Lo dijo el presidente colombiano Gustavo Petro en su impresionante discurso en la Asamblea General de las Naciones Unidas a fines de setiembre. «Pueblo de Dios no es el pueblo de Israel, ni Estados Unidos, sino que es la humanidad toda.» Y aunque ni se entere ni le sume nada diré que estoy de acuerdo en que somos pueblo elegido. Pero haría más larga esa lista de quienes han pretendido, y siguen pretendiendo serlo con una comprensión muy equivocada del concepto de elección que incorporamos desde nuestra perspectiva bíblica.
Tres mil años antes de Cristo los faraones egipcios se autoproclamaban y eran ilusoriamente reconocidos de una doble naturaleza: humana y divina. En la antigua Roma se celebraba el culto imperial, la veneración a algunos emperadores luego de su muerte.
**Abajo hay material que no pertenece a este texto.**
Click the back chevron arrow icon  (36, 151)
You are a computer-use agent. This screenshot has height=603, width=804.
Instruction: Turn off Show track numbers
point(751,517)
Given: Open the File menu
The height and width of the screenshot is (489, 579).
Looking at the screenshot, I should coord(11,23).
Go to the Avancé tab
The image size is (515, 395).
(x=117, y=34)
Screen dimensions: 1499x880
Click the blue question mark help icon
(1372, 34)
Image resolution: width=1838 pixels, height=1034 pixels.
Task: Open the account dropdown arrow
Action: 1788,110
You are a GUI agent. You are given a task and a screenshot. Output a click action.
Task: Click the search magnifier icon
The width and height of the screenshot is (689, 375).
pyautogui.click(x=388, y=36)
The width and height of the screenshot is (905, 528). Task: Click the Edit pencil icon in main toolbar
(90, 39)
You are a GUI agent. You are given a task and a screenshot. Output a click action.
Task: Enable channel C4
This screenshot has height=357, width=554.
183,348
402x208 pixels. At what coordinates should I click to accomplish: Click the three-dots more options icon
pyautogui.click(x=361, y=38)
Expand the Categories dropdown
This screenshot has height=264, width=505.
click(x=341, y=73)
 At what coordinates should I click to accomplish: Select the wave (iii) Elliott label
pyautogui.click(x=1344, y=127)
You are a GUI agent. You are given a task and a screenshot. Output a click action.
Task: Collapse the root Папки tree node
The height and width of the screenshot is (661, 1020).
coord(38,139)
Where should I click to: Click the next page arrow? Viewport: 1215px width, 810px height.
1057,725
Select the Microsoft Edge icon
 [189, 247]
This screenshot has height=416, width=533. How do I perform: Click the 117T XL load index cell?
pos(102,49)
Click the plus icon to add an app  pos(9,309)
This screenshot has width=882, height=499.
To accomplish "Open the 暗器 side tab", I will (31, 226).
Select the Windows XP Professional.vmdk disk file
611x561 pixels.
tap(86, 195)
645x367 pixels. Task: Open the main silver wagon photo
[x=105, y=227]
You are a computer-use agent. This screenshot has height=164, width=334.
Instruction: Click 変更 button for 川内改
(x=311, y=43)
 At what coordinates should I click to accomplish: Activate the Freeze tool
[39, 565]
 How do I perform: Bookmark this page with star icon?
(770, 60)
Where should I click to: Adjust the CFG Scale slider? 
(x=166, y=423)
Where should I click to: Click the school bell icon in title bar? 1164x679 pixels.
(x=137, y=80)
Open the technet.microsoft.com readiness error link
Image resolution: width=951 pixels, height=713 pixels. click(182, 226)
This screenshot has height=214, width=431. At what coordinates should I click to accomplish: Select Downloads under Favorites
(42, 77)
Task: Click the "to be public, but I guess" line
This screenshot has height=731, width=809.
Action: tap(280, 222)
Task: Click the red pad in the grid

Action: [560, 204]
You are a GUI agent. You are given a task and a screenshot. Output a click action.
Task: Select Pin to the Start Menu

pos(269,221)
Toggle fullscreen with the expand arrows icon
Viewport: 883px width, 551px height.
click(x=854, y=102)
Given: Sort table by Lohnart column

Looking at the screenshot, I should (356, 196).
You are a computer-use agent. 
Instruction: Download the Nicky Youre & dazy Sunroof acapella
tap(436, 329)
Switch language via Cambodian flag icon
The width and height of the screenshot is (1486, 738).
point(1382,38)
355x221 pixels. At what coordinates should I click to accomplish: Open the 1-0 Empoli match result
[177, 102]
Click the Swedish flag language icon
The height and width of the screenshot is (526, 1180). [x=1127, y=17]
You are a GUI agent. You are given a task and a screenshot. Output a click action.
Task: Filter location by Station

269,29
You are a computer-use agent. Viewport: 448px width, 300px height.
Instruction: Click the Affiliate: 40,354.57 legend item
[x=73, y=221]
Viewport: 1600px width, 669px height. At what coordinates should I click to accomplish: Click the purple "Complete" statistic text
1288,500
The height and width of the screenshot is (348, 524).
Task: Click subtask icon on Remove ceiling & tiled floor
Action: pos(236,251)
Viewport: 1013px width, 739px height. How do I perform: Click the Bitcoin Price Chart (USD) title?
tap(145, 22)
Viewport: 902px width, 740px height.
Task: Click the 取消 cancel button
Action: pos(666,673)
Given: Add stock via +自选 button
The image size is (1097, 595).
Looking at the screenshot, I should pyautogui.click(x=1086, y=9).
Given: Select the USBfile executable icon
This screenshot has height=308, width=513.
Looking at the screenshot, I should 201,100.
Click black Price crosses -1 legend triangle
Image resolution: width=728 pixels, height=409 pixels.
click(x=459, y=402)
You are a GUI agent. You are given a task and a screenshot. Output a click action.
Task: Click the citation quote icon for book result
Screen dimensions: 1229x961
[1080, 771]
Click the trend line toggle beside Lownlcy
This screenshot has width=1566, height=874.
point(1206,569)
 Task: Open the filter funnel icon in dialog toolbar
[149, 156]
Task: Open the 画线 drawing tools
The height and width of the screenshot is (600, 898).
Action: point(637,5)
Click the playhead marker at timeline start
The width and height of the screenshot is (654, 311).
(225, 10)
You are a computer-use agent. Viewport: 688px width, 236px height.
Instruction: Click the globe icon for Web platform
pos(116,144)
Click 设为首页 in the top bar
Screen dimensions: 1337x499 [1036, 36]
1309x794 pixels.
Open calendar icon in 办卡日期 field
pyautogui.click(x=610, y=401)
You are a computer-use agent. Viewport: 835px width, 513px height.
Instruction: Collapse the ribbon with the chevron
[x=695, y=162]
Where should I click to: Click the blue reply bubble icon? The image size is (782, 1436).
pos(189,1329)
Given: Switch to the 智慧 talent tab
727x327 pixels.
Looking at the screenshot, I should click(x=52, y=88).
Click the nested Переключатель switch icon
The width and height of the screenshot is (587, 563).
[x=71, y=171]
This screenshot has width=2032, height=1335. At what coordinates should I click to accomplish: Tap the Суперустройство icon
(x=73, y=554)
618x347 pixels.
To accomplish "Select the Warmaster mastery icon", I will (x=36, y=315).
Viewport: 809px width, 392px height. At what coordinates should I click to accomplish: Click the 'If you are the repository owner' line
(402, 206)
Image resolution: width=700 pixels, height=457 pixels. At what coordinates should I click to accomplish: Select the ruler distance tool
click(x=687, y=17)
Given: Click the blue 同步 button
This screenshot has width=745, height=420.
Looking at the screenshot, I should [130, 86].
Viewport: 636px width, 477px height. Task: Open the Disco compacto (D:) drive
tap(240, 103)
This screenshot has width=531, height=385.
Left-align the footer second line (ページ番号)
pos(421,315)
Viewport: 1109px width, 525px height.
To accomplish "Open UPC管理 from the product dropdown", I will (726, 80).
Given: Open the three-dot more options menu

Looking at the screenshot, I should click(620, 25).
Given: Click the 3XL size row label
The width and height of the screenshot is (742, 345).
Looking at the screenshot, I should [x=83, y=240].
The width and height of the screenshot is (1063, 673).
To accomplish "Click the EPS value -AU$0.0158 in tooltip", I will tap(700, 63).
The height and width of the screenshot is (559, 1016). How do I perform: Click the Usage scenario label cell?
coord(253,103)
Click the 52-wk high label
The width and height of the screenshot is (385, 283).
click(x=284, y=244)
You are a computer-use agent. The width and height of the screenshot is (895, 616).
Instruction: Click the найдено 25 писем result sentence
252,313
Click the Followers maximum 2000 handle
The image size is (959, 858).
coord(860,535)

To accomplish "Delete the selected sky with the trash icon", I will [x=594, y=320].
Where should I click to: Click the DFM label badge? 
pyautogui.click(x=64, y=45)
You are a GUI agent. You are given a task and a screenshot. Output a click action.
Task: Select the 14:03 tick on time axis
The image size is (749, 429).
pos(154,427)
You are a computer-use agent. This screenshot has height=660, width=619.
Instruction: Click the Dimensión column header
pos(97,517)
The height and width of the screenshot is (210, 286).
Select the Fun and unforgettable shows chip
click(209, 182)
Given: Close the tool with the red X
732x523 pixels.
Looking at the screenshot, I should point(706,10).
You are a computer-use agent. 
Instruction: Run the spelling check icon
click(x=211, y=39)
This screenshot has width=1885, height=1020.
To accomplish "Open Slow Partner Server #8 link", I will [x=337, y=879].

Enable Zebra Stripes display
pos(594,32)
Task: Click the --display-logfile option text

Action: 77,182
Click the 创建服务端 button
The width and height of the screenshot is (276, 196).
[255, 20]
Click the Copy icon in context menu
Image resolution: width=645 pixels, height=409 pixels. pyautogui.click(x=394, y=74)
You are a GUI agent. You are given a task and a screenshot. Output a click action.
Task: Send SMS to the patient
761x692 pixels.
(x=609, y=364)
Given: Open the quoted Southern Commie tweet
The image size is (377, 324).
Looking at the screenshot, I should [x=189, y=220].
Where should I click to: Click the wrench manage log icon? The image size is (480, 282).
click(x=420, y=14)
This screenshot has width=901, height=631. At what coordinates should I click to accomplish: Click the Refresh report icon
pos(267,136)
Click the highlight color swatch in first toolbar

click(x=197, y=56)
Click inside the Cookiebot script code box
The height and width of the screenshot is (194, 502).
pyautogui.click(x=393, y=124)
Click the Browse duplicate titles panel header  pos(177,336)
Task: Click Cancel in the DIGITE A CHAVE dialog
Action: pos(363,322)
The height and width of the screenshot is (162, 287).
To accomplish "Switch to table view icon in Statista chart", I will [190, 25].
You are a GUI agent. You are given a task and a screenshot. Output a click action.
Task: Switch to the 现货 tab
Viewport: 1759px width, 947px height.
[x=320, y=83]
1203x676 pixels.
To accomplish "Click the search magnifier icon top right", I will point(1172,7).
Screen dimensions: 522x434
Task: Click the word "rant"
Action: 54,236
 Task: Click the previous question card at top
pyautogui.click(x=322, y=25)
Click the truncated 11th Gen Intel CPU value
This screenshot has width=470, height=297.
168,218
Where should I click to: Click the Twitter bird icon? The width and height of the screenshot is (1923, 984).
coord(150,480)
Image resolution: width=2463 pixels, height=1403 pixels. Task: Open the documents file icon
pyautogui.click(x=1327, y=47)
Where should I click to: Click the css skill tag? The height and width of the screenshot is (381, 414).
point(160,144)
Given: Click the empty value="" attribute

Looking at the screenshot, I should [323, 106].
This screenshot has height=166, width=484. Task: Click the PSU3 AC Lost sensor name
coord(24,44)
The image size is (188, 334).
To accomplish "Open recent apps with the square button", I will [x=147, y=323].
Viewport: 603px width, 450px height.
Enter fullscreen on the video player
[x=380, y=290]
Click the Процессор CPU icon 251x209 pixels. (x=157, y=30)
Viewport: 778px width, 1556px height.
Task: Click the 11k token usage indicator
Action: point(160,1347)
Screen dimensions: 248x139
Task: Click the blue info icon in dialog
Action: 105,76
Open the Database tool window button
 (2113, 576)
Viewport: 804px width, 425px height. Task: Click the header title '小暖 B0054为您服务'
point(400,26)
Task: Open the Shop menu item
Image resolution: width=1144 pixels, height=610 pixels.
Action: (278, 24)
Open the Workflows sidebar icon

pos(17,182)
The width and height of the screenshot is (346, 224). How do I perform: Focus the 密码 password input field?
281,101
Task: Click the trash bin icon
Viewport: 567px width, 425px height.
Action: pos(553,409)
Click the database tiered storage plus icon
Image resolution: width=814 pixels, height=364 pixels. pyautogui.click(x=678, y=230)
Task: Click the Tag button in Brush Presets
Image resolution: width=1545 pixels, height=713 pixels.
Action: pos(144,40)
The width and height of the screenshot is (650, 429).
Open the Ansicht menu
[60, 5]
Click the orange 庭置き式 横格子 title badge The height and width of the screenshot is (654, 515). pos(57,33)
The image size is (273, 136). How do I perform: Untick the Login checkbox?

Domiciano fue más allá y se declaró a sí mismo dios mientras aún vivía. Se dice que provocó un escándalo, yo diría que un saludable escándalo.
En 1959 el sacerdote nicaragüense Ernesto Cardenal escribía que «El Espíritu Santo iniciaba una epifanía posándose sobre Fidel.» Más modernamente en el realismo mágico de la política latinoamericana hubo genocidas que tenían instalada una capilla en la casa de gobierno y mientras ordenaban torturas y desapariciones, se sentían héroes de una cruzada por mandato de Dios.